## What you need to do
Reproduce the data in full, exactly as given, leaving images out.

------------------------------------------------------------------------

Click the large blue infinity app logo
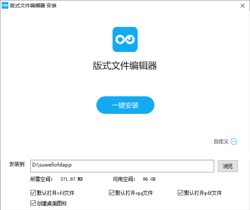pyautogui.click(x=125, y=39)
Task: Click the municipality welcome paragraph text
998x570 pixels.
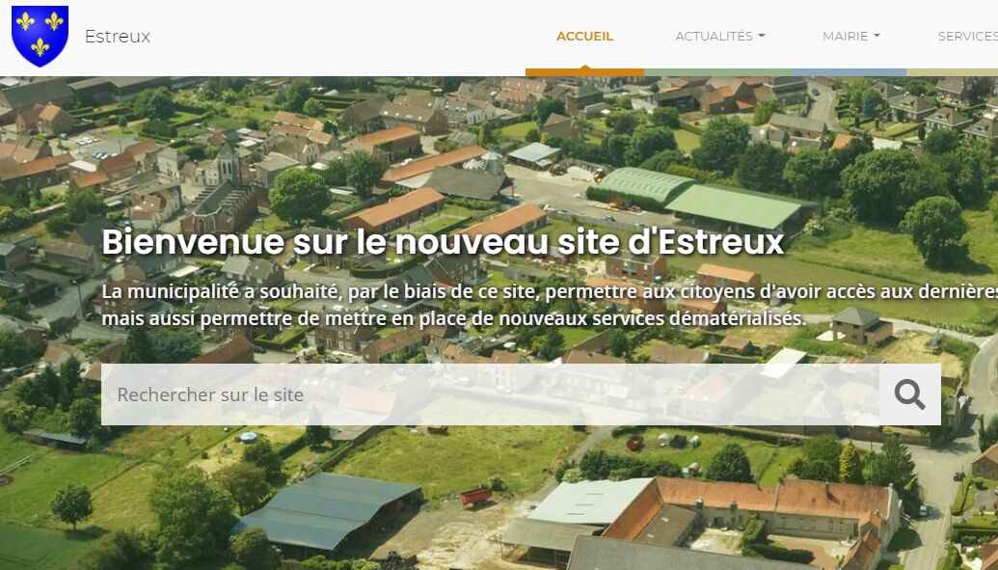Action: (x=550, y=305)
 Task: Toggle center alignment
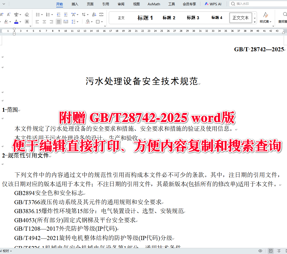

------------------------------------------------------------------------

## Output of the task
Click the large blue infinity app logo
pyautogui.click(x=125, y=39)
Task: Click the municipality welcome paragraph text
998x570 pixels.
Action: (x=550, y=305)
 Task: Toggle center alignment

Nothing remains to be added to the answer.